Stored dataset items

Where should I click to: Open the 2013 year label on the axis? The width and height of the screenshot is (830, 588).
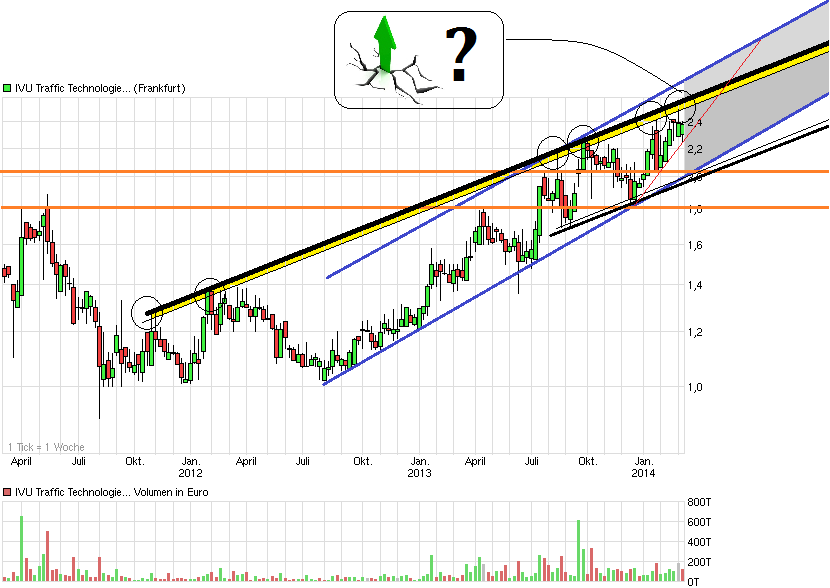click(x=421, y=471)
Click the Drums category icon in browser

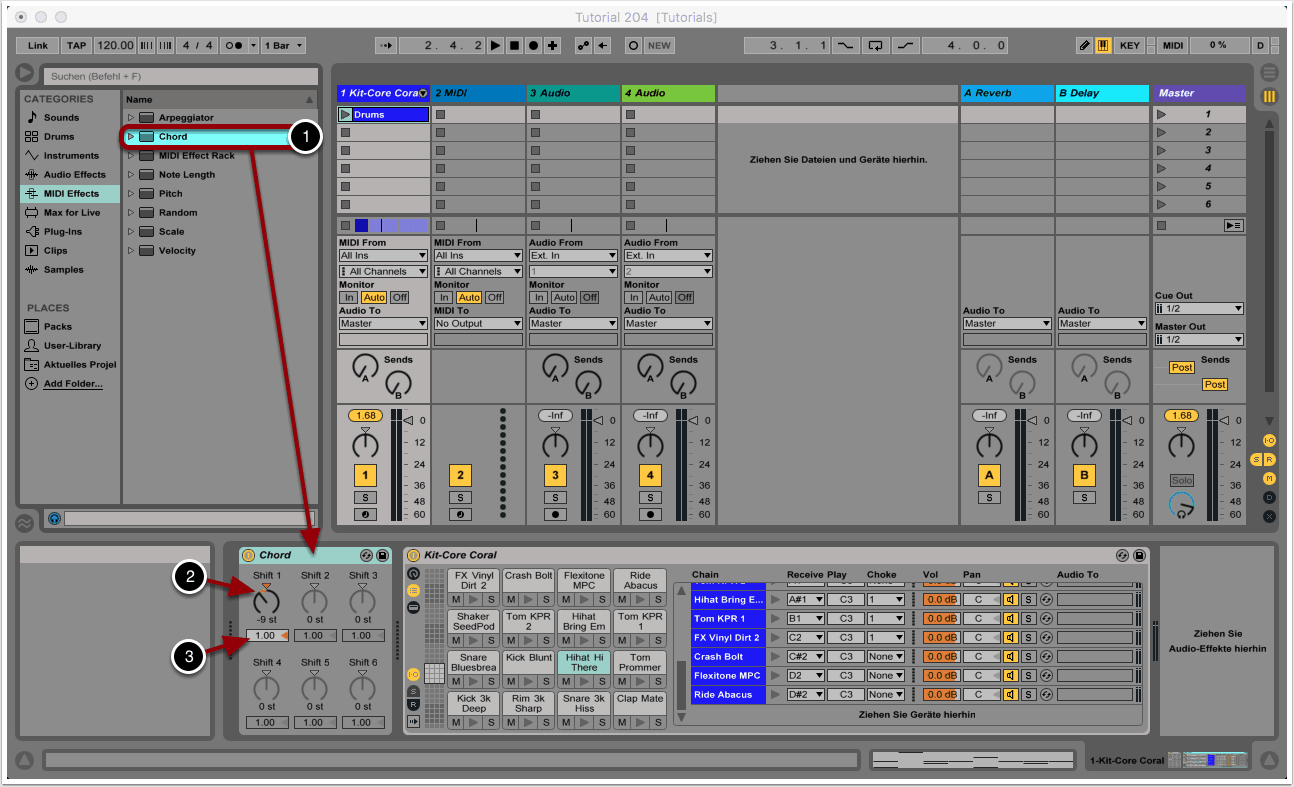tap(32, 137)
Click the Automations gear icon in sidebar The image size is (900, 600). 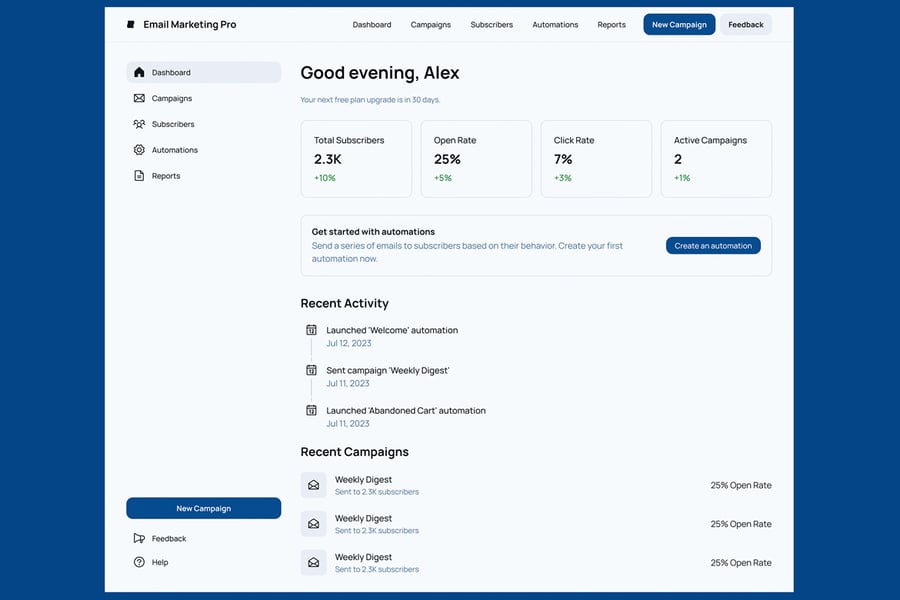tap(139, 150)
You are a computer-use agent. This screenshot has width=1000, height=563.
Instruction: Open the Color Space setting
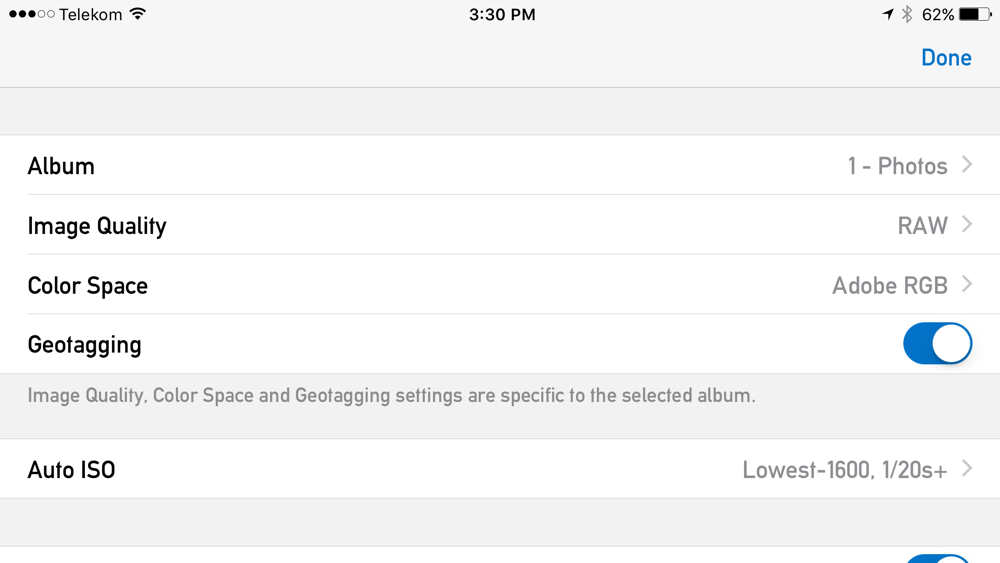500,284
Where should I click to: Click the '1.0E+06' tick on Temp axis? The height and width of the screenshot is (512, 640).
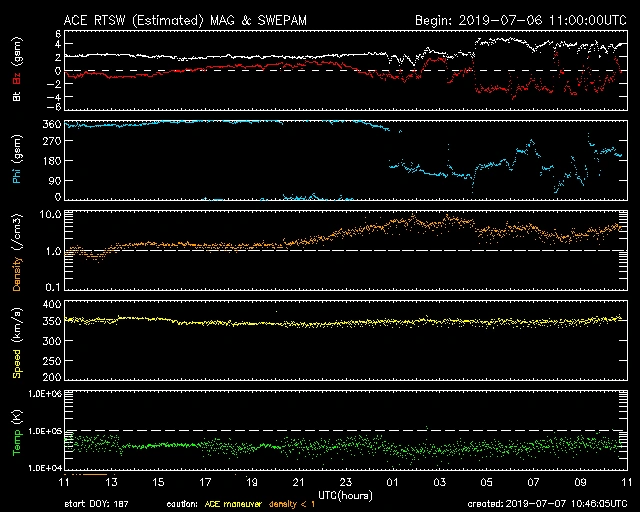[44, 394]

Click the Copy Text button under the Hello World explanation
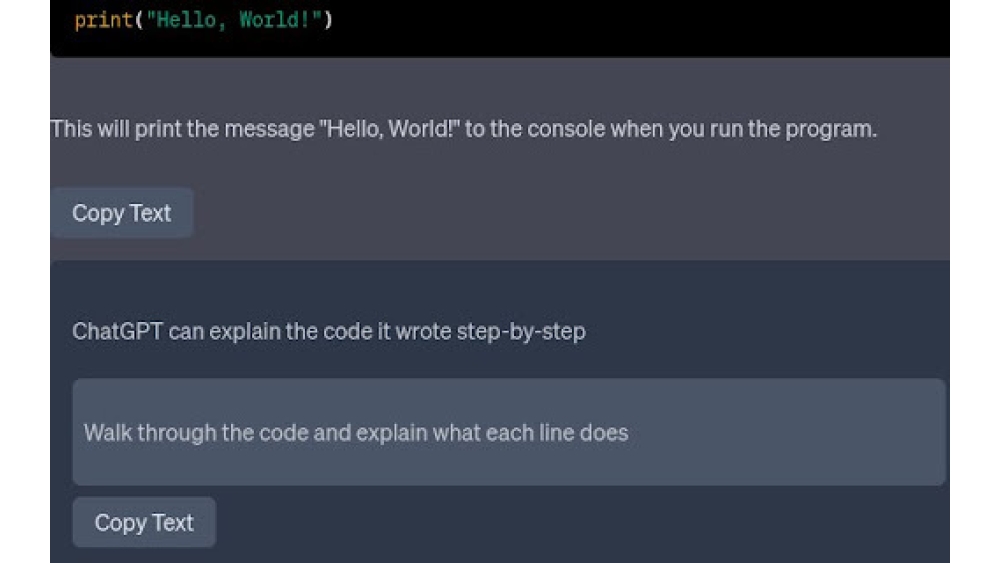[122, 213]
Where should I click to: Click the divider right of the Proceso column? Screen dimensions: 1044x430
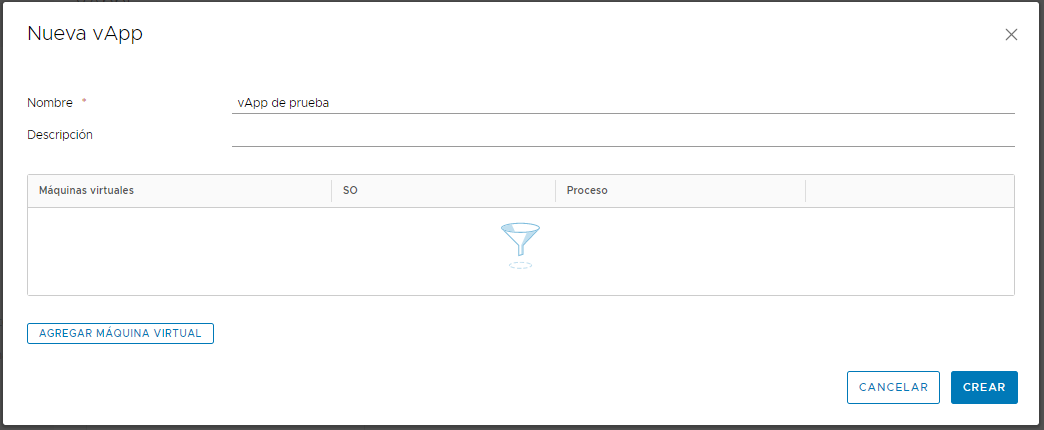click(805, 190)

---

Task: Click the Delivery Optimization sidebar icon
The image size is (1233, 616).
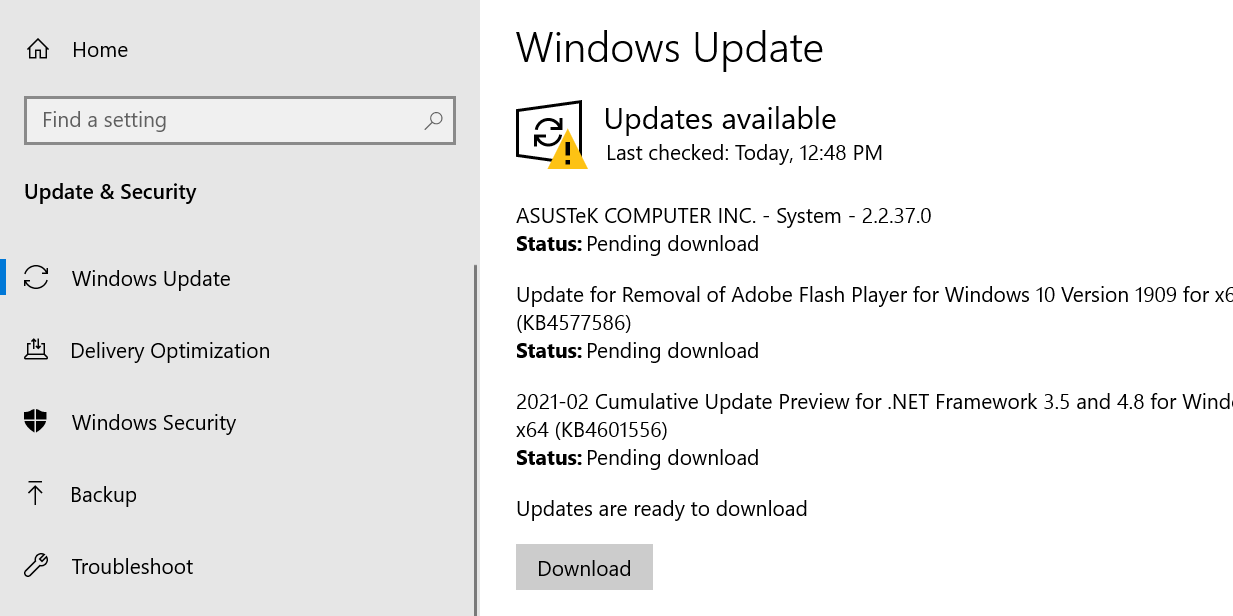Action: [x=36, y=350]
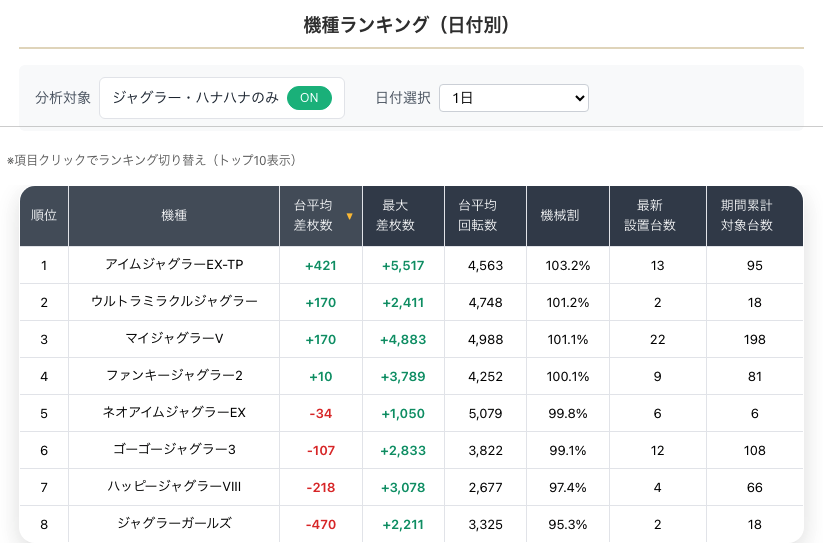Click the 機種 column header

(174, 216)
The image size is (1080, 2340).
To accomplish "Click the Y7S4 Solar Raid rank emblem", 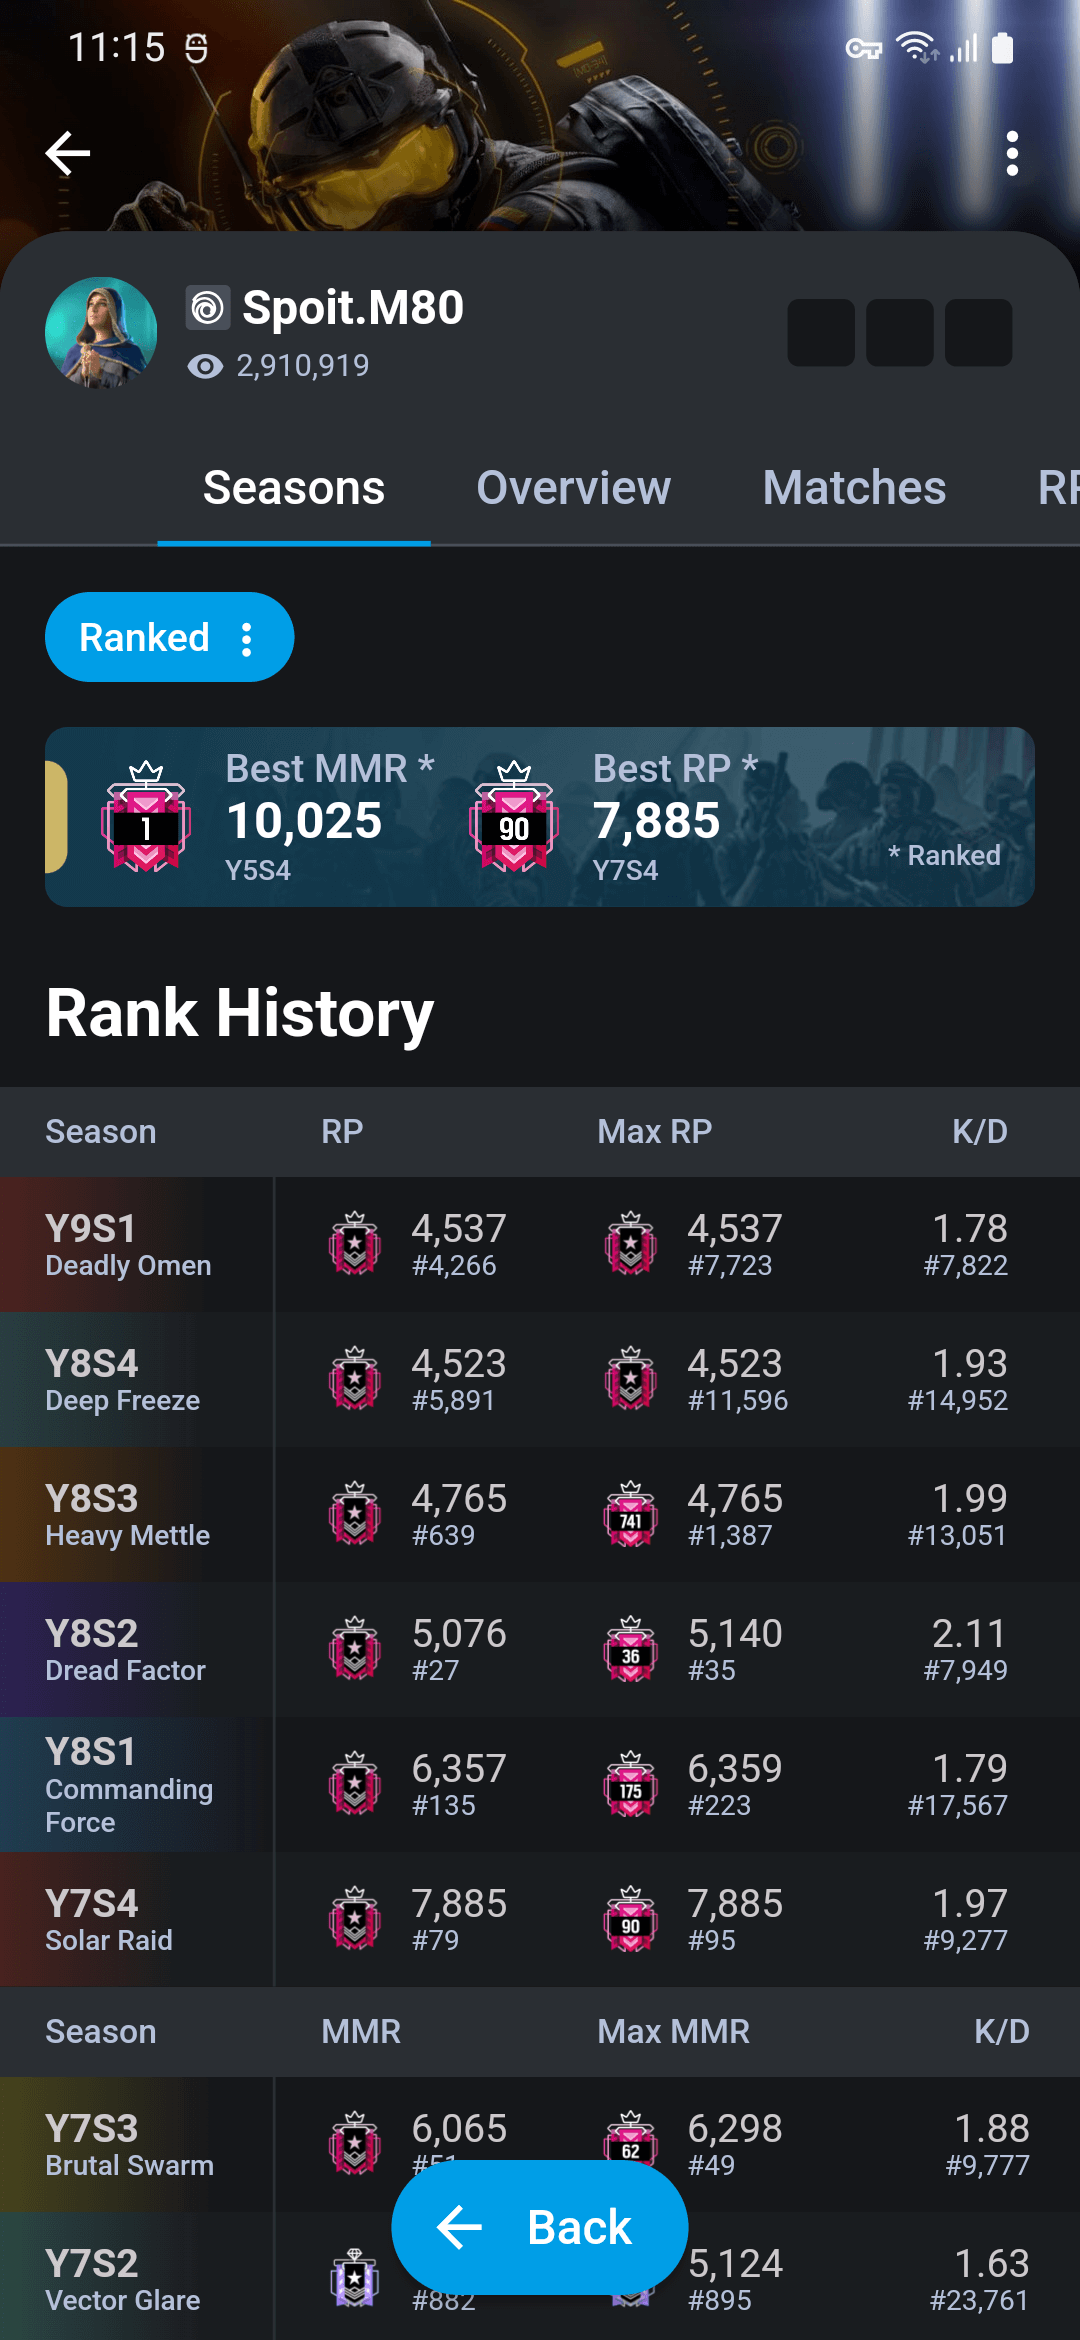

• What you have to do
With pictures excluded, reproduce exactly the lines above from the one containing "Task: Click the" down to the one containing "the Y7S4 Solar", those two included.

• Answer section
Task: Click the Delivery Optimization sidebar icon
The image size is (1233, 616).
Action: [x=36, y=350]
Click the 機種 column header

(174, 216)
The image size is (1080, 2340).
To accomplish "Click the Y7S4 Solar Raid rank emblem", 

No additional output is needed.